_Try it_
The lines to copy are those in the records below that hold the word "Czas".

[Dataset entries]
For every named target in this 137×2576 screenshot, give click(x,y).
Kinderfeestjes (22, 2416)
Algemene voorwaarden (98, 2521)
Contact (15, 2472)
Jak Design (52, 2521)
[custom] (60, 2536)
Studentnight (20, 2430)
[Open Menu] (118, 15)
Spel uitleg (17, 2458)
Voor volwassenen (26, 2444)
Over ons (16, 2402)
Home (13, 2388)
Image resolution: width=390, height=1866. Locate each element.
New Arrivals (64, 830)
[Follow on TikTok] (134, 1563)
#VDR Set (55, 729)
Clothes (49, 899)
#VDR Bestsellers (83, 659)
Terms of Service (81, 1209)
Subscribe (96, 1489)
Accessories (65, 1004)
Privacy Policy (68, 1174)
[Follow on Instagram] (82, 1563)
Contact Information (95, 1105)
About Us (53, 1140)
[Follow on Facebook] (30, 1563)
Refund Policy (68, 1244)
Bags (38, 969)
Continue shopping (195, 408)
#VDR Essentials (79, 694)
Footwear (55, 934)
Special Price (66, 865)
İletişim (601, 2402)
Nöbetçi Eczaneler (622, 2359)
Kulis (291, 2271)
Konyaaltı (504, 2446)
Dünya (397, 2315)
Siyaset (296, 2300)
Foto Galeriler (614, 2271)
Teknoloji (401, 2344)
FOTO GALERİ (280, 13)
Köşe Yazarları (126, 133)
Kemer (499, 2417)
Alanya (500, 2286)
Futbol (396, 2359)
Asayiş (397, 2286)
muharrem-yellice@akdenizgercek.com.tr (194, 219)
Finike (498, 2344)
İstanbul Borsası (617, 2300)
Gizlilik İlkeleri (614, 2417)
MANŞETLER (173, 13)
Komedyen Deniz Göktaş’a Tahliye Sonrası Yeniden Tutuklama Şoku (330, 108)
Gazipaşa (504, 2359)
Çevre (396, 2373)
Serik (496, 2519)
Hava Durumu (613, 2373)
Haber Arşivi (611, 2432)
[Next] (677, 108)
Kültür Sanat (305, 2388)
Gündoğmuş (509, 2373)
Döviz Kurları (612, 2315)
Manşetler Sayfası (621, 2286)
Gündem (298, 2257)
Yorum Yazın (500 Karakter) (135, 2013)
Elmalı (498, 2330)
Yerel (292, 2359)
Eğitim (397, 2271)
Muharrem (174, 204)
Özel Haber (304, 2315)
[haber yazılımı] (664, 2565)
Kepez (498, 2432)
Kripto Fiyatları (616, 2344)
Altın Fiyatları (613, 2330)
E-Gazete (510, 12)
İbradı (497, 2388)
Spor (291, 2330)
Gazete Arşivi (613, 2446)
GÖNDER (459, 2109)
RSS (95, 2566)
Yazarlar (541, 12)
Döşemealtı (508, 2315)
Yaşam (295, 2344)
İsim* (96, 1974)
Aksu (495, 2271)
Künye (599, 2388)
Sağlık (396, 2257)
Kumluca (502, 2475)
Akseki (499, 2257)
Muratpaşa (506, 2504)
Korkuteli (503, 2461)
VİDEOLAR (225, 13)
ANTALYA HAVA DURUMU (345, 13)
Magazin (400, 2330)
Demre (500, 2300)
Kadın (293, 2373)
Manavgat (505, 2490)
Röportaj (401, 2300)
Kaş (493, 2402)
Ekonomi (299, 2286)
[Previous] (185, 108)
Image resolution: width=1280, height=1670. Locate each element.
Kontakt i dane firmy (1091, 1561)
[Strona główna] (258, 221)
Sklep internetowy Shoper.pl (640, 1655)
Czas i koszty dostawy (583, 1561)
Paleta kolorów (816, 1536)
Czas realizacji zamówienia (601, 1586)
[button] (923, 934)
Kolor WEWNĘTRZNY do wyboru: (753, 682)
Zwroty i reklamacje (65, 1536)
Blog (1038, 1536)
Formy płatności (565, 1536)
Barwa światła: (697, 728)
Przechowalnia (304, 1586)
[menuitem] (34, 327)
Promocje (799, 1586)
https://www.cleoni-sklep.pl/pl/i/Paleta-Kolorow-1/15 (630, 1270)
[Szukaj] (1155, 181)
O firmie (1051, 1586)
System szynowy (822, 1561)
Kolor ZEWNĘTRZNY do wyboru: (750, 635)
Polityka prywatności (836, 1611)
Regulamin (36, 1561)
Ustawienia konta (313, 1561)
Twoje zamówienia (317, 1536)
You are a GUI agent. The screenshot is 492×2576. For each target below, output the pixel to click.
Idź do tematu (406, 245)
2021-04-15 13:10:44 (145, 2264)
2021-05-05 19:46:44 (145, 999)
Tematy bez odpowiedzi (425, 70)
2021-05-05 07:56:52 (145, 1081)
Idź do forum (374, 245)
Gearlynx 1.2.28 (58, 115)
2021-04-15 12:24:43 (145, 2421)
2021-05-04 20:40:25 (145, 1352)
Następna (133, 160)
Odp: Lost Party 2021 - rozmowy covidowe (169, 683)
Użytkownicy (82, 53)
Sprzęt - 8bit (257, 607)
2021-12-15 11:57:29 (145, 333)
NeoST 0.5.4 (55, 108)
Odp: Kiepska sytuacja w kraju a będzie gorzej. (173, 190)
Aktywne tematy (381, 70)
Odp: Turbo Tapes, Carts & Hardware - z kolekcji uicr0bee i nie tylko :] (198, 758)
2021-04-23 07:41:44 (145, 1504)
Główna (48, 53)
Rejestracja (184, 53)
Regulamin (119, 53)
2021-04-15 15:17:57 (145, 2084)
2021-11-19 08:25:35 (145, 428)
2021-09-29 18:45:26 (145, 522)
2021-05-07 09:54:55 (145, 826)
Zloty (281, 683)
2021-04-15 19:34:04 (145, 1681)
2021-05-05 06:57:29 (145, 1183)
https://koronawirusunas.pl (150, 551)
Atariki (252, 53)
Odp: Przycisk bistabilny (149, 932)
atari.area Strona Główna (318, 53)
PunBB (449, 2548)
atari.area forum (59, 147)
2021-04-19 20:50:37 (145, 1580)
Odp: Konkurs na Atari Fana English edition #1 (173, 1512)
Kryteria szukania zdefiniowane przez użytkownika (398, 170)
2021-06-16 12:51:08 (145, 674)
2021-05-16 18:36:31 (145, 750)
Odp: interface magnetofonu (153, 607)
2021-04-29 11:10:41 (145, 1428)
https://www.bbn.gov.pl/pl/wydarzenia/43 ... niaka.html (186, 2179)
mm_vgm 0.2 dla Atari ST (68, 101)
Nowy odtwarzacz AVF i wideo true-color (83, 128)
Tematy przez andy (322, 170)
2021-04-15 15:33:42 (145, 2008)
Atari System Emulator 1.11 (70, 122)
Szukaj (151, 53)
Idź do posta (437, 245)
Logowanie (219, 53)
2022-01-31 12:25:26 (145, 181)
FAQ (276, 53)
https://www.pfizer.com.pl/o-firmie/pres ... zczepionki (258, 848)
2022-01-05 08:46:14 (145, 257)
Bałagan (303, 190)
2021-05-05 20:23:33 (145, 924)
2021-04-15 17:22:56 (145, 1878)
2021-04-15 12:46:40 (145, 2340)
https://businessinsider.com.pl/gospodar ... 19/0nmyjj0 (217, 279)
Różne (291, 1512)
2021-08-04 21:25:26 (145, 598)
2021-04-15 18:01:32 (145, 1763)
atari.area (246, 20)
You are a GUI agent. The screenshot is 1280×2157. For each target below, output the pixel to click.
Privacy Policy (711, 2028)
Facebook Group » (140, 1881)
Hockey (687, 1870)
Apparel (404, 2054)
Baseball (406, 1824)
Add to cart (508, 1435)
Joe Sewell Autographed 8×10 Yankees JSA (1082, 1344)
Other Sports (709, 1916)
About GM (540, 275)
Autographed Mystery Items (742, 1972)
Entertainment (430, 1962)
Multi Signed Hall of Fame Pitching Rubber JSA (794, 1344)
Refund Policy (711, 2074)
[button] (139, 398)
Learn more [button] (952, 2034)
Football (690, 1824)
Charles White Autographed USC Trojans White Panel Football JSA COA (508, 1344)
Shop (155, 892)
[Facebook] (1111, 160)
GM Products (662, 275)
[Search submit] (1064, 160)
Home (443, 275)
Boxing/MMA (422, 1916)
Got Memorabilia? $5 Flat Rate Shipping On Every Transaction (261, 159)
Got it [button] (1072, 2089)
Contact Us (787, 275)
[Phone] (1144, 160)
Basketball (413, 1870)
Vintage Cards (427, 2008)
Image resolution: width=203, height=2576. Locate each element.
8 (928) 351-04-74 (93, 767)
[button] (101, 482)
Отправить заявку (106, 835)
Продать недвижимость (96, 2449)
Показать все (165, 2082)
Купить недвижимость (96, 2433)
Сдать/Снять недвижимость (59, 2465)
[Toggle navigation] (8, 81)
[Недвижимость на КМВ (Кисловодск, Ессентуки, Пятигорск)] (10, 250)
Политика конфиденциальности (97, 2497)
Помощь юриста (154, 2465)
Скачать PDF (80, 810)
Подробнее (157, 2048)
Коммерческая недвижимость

_Solution for this problem_
Czas i koszty dostawy (583, 1561)
Czas realizacji zamówienia (601, 1586)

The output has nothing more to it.